After addressing these pressing issues, Congress can then work on a second economic relief package in which it can try to stuff all the pork that we, the people, don't want down our collective throats in the interest of "bipartisan compromise." Or perhaps, they'll actually address the most pressing needs of a nation in crisis and leave the pork out of the bill.

I know that's asking a lot, but just consider the inability to send out press releases taking credit for supporting an arts center -- Congress's personal sacrifice for the cause.

After 9/11, many of us thought we might be entering a new era of shared sacrifice, similar to the shared sacrifices made by our parents and grandparents during the Great Depression and WWII. I, for one, thought we'd be called to tighten the belts at every level of society in order to defeat the terrorist threat. Of course, I couldn't have been more wrong. Then as now, Congress moved quickly to see how much of our money it could spend on lots of stuff we didn't need. The Department of Homeland Security was created, because al Qaeda would tremble at the mere thought of a new, massive bureaucracy that would do what all of the other agencies were already doing. Meanwhile, we, the people, were encouraged not to ask what we could do for our country but to go to the mall.

Today, we are literally being told we can't go out because it's too dangerous. Our kids are home from college, high school, grade school and preschool. All "non-essential" businesses and services like libraries are being forced to close. Most of us can't go to our offices. For God's sake, we can't go to church. When we do venture out for a walk, we barely speak to our neighbors for fear of infecting them. We just nod politely from a safe distance, shrug our shoulders and get by them as quickly as possible. Our hands are raw from washing every time we touch a doorknob.

I just want to give my 87-year-old mom and 90-year-old dad a hug when I drop off the groceries. But that would defeat the whole point of doing their shopping -- and so we stick to no hugs, and lots of disinfectant. They are veritable prisoners in their house. They're paying the cleaning ladies not to show up.

My parents are wondering what all the sacrifices they've made during their lives have amounted to. And they are most anxious not for themselves, but for their children and grandchildren. They fear we are headed from pandemic to economic depression.
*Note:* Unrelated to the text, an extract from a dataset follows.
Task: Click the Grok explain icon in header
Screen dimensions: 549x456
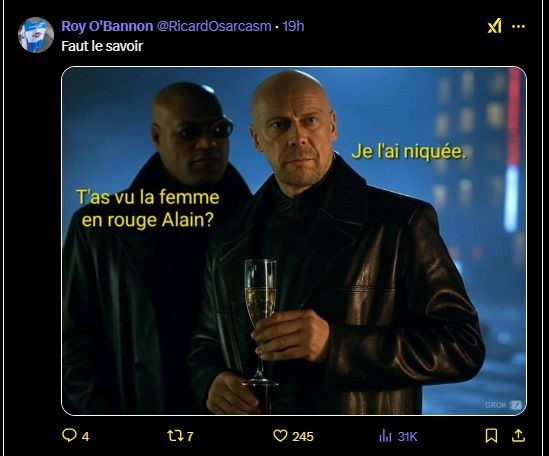Action: 494,26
They fear they won't live to see the country they love recover before they die. My mother, especially, knows sacrifice, having grown up in England. The Brits were still on war rations in 1952 when she met my pop, then a young US Air Force sergeant doing his service.

Now, through all of this, members of Congress are still acting as if it's business as usual, bickering and arguing and pointing fingers on cable news while callously thinking we, the people, are too stupid to see that they're up to their old spending tricks. They always seem to think we won't notice the money spent on pet projects and ideological whims because these bills tend to be so large that only the congressional staff who write the damn things know what's really in them. I'd say, "A pox on both your houses," but I actually fear I'll be blamed if any of them get this dreadful pox that I wouldn't wish on anyone.

So my dear members of Congress, for the love of country, just do the right thing. Show some character, integrity and courage. First send the money to the front lines of the health care fight. Then figure out the economic relief package. And get it all done by this weekend.

If you get it done, perhaps sooner rather than later we will all know the thrill of shaking hands again.